» TASK ITEM
Write out exactly the lines below from the one containing "Task: Maximize the Ollama window" to the last, both ends kept, and nothing more; skip all pictures.

» MATERIAL FOR THIS EXERCISE

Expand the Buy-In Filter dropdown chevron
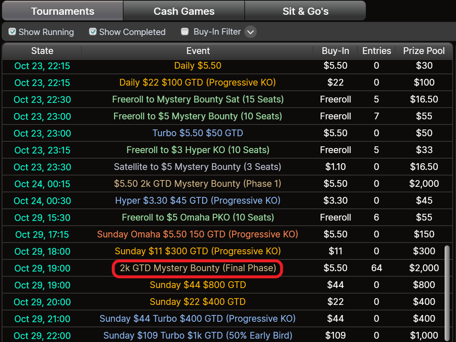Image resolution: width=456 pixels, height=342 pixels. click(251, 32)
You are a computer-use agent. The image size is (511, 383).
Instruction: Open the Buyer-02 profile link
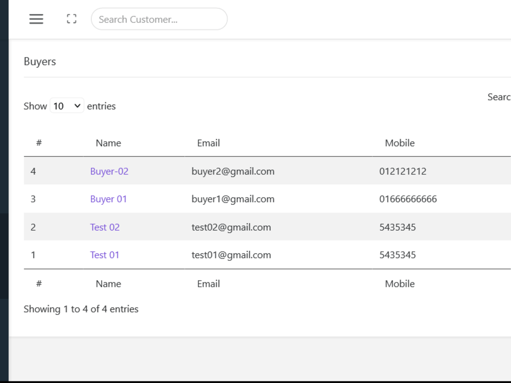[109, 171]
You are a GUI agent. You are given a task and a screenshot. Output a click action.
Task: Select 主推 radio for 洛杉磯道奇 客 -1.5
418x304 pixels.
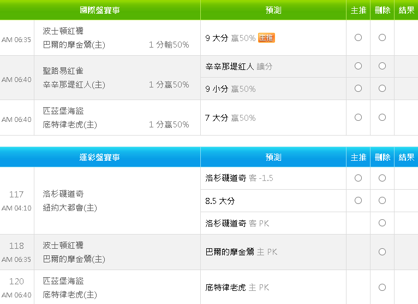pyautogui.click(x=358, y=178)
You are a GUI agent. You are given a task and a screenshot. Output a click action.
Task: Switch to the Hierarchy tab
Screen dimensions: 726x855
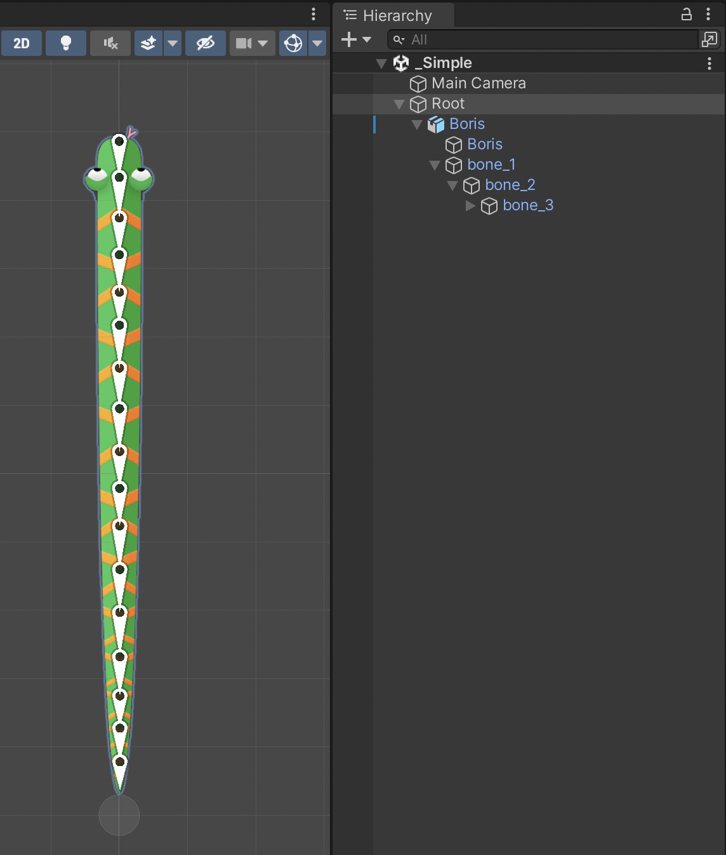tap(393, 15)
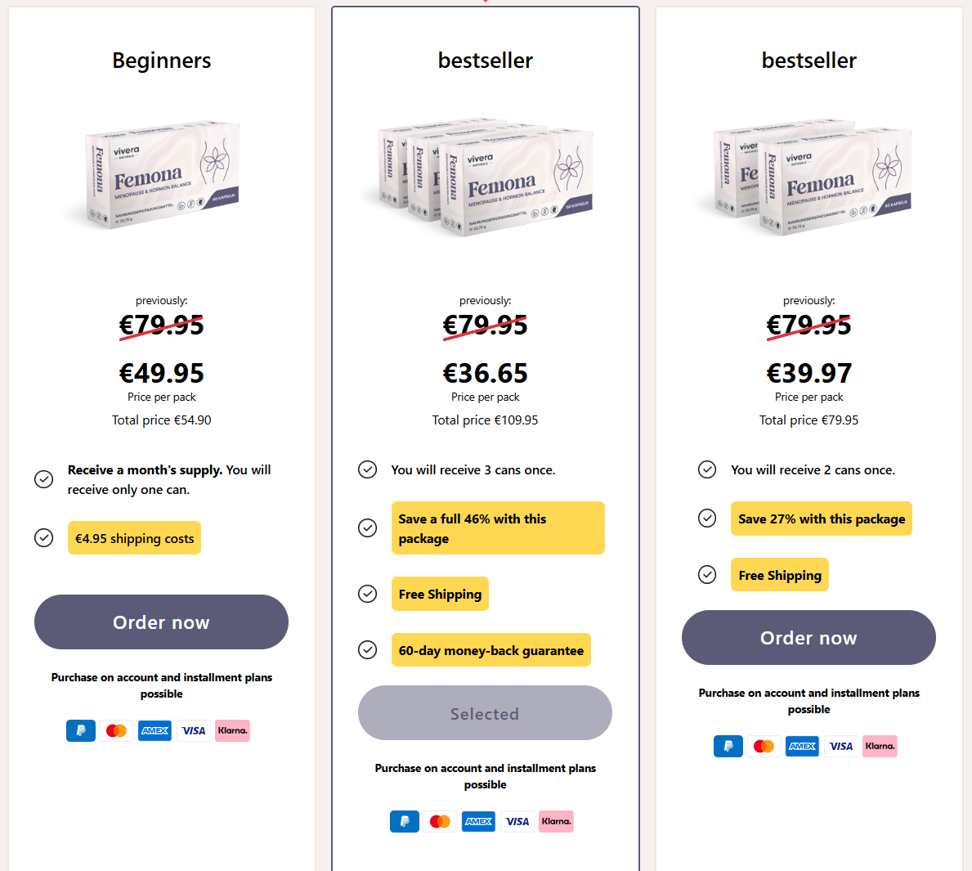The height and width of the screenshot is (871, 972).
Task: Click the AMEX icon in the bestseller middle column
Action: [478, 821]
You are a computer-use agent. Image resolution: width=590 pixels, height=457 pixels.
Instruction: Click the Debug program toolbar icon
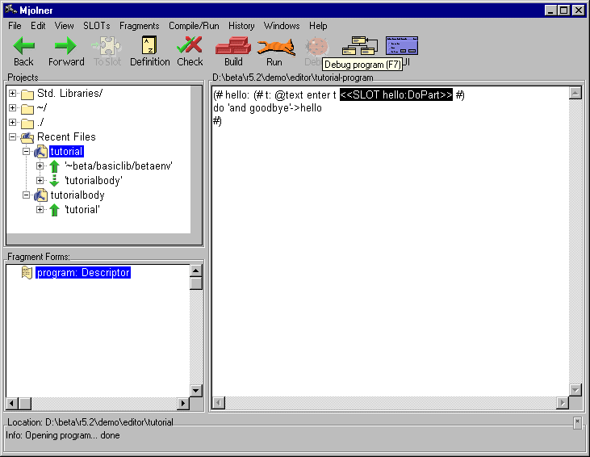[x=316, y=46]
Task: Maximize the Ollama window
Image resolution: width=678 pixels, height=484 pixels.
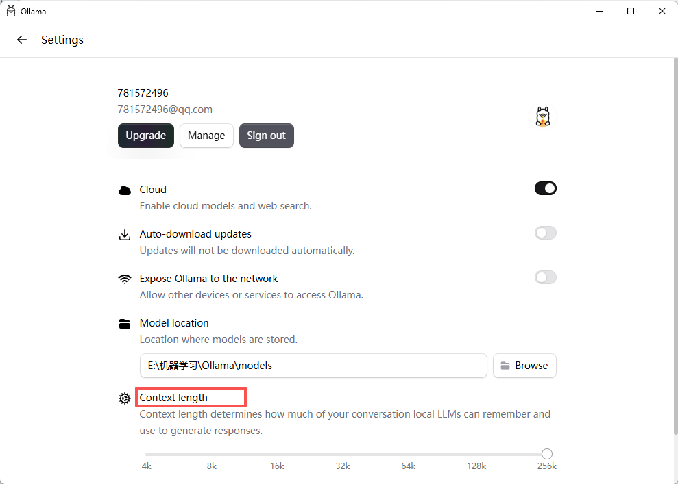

» WRITTEN ANSWER
Task: Maximize the Ollama window
Image resolution: width=678 pixels, height=484 pixels.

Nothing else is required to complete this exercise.